Pero no es el caso del San Juan del título, quien era un buen hombre y un santo moderno. No fue como el Bautista, el áspero y elocuente profeta primo de Jesús, ni como el evangelista que redactó el Apocalipsis en Patmos. Este Juan y sus poderes fueron más modestos: Juan Bosco, nacido en 1815, fungió como director de una escuela y publicó varios libros para, con las ganancias, dar de comer a niños y jóvenes sin trabajo. Fundó la orden de los Salesianos y anduvo por toda Italia, a veces en un mismo día. Sus milagros tuvieron relación con esta facultad: si alguien lo necesitaba, por ejemplo, en la cocina de la escuela, se aparecía y daba el dinero para comprar doscientos kilos de jitomates mientras –y no me pregunten cómo, porque yo de milagros no sé nada–, resolvía cuestiones urgentes en un hospital en los confines de Turín, la ciudad italiana donde vivió.

El abogado del Diablo que vio su caso no pudo demostrar que carecía del don de la ubicuidad.

Yo quisiera proponerlo como santo patrono de los que no pueden separarse de su celular. Esas personas aprecian la ubicuidad. Se nota su afán de estar en varios lugares al mismo tiempo: hablan mientras comen –y obligan a quienes están con ellos en la mesa o el restaurante a participar de sus asuntos–; conversan y manejan el coche; platican en la fila del banco aunque esté prohibido, y conferencian con quien sea mientras están en el baño. No están solos jamás y sólo se callan cuando mandan mensajes.

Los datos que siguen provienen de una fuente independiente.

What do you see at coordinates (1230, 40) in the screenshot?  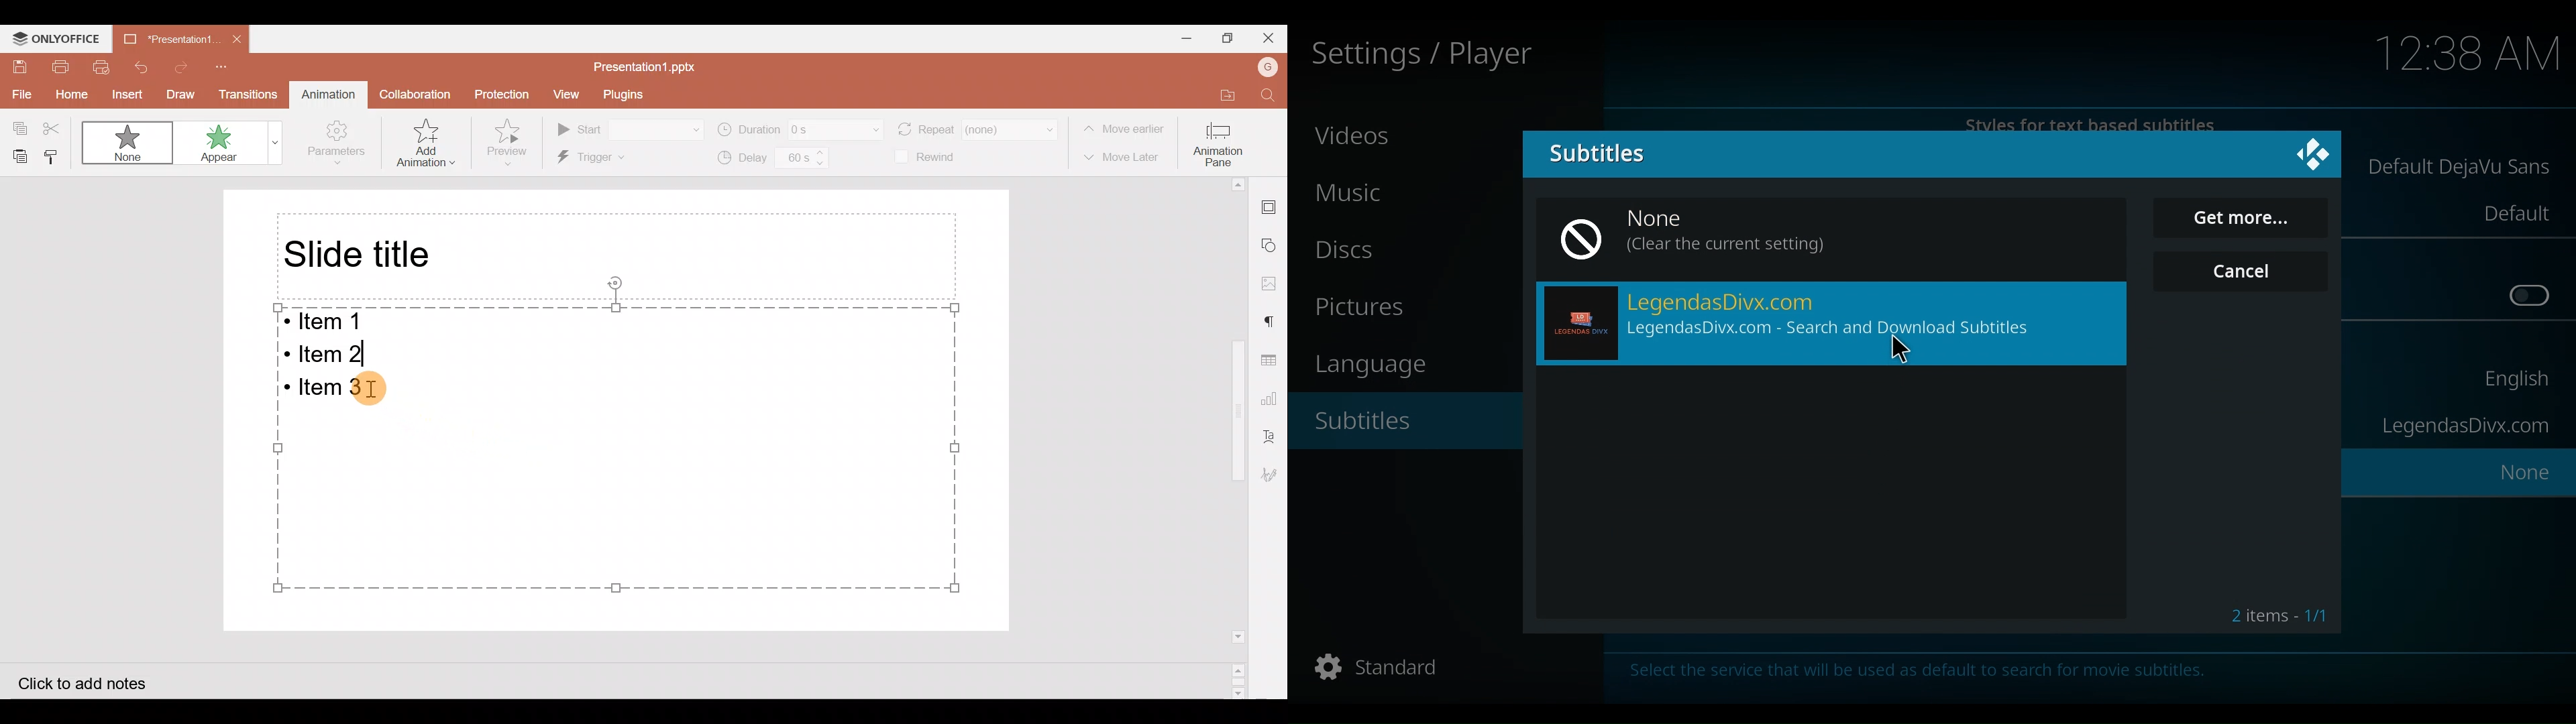 I see `Maximize` at bounding box center [1230, 40].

Estos entusiastas se enojan cuando los otros apagan el celular aunque sea para dormir la siesta o contarle un sueño al analista; hacen llamadas de país a país –y superan a San Juan, que creo era más bien regional–; toman fotos con el teléfono allí donde se prohiben las cámaras y en sus aparatos reciben recetas de cocina o consejos matrimoniales. No sé cómo le hubieran hecho en los albores del siglo xx, cuando el teléfono era una rareza. Se hubieran sentido solos y, literalmente, desconectados de la vida.

Parafraseando el anuncio, todo el mundo es su territorio. No hay área de su vida ni de la ajena que deba mantenerse libre del timbrazo telefónico. Quien no tiene celular es, para ellos, un desdichado.

San Juan Bosco era, ante todo, un educador. A lo mejor si fuera santo patrono de los adictos al celular, sus facultades ayudarían a sus devotos a despegarse el teléfono de la oreja.

Para algunos, sobre todo adolescentes, un verdadero milagro.